Il ritmo del cosmo, rivoluzione di David

L’arte delle muse. Questa è l’origine del termine, ma non rende abbastanza la sua importanza. Il ritmo del cosmo sarebbe più giusto, poiché anche l’universo ha la sua melodia, la “radiazione cosmica di fondo”. L’espressione dell’anima, perché non ha bisogno dell’intermediazione delle parole o di altri costrutti umani. Essa ci pervade, muta i nostri sentimenti, esplode nelle nostre vene o culla i nostri pensieri, frantumando ogni barriera.
Attraverso gli anni ed i secoli, possiamo provare le stesse emozioni che provarono gli spettatori di Vienna, che applaudirono inascoltati Beethoven, che continuava a stare voltato dopo la Nona. Possiamo ammirare il ciclo delle stagioni ascoltando il violino di Vivaldi. Possiamo avere i brividi e pensar di vedere i fantasmi quando risuona l’organo della Toccata e fuga in Re minore di Bach. Possiamo scatenarci agli assoli di Jimi Hendrix come se fossimo a Woodstock. Anche con le altre arti possiamo sentire qualcosa del genere, è vero, ma non è mai immediato come quando mettiamo un CD, un vinile o andiamo ad un concerto, ed alle prime note si scatena una ridda di ricordi ed emozioni, entrando in una sorta di mondo parallelo fatto della tua immaginazione e dei più bei momenti della tua vita. Non c’è niente di simile. È quasi impossibile descrivere le sensazioni che può scatenare la musica. Sarebbe una contraddizione spiegarlo con le parole. Servirebbe tutto l’inchiostro del mondo, virtuale e non.

## Istruzioni
1) Riformuli in forma di elenco il paragrafo del testo sulla musica che inizia con «Attraverso gli anni ed i secoli», conservandone i fatti principali.
2) Prosegua il testo sulla musica a partire dalla sua ultima frase.
Le righe dei dati forniti non hanno alcun ruolo in questo lavoro.

## Dati forniti
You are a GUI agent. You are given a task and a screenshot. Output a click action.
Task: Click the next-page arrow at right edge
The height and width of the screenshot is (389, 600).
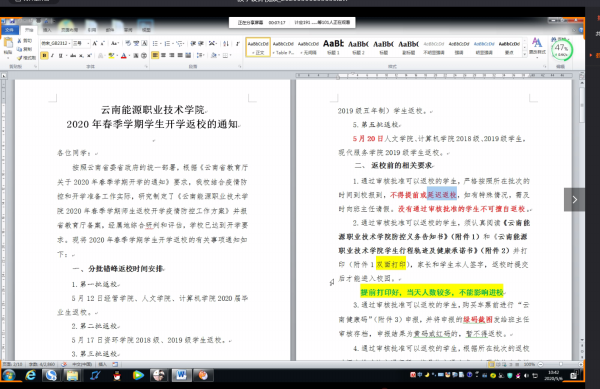574,199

## Risposte alle consegne
1)
- Attraverso i secoli la musica permette di provare le stesse emozioni di un tempo, come quelle degli spettatori di Vienna che applaudirono Beethoven, rimasto voltato dopo la Nona senza sentirli.
- Il violino di Vivaldi fa ammirare il ciclo delle stagioni.
- L'organo della Toccata e fuga in Re minore di Bach dà i brividi e fa pensare ai fantasmi.
- Con gli assoli di Jimi Hendrix ci si scatena come se si fosse a Woodstock.
- Anche le altre arti suscitano qualcosa di simile, ma mai con l'immediatezza della musica. Con un CD, un vinile o un concerto, le prime note scatenano ricordi ed emozioni e aprono un mondo parallelo fatto di immaginazione e dei momenti più belli della vita.
- Le sensazioni che la musica può scatenare sono quasi impossibili da descrivere. Spiegarle a parole sarebbe una contraddizione e servirebbe tutto l'inchiostro del mondo, virtuale e non.

2)
Domenica la musica ha perso uno dei suoi più grandi profeti del Novecento, il Duca Bianco David Bowie, e siamo sicuri che sarà difficile sostituirlo, anche se la gloria umana non è “altro ch’un fiato di vento”. S’è scritto e detto molto su di lui in questi giorni, forse a sproposito, e molti sono saliti sul suo carro senza mai averlo apprezzato o conosciuto a fondo. Per questo io mi limito a diffondere una sua canzone ed il suo messaggio: we can be heroes, just for one day.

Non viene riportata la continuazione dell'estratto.